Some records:

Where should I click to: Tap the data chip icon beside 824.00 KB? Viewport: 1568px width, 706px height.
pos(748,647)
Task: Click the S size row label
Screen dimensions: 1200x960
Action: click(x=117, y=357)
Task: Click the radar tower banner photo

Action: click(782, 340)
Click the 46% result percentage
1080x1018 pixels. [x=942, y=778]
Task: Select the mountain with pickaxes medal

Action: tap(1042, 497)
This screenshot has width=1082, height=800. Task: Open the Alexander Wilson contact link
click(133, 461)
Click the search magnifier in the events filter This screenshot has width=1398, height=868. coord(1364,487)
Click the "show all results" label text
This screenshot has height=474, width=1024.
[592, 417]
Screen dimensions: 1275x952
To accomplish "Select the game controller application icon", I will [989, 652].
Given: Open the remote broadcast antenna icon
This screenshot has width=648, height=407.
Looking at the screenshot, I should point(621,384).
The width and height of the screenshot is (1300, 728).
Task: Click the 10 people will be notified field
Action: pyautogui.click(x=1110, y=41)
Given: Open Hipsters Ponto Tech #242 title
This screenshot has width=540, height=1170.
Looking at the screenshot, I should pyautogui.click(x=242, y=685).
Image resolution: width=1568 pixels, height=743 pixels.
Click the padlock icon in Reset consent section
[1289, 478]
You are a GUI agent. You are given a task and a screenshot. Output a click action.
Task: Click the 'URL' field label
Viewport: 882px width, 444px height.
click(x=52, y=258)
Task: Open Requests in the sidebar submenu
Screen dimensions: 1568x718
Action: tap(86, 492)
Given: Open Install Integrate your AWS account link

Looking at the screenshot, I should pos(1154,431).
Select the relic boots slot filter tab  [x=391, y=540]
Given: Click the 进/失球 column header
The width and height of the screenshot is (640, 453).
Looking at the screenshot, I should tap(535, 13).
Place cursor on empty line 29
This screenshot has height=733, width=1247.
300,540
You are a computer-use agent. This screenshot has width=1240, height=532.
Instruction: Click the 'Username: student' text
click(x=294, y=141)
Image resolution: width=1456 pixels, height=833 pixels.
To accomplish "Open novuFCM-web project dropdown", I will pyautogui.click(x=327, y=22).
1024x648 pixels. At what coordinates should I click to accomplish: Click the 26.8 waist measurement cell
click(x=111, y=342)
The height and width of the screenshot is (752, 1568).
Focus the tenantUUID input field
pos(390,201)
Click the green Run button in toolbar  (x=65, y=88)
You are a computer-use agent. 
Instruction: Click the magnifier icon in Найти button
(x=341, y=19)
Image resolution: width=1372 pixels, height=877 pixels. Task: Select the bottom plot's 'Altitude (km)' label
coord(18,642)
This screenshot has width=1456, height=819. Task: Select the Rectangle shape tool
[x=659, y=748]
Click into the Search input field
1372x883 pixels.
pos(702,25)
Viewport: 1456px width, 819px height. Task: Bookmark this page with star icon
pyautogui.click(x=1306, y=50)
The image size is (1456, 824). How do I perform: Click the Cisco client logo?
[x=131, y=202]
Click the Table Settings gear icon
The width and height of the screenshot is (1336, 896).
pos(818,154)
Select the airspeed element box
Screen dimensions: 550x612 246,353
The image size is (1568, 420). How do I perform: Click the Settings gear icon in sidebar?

Work instructions: Show each line of the material above that contains the string "computer". Case counts.

Exercise output:
You are a computer-use agent. This screenshot has width=1240, height=532.
You are a computer-use agent. 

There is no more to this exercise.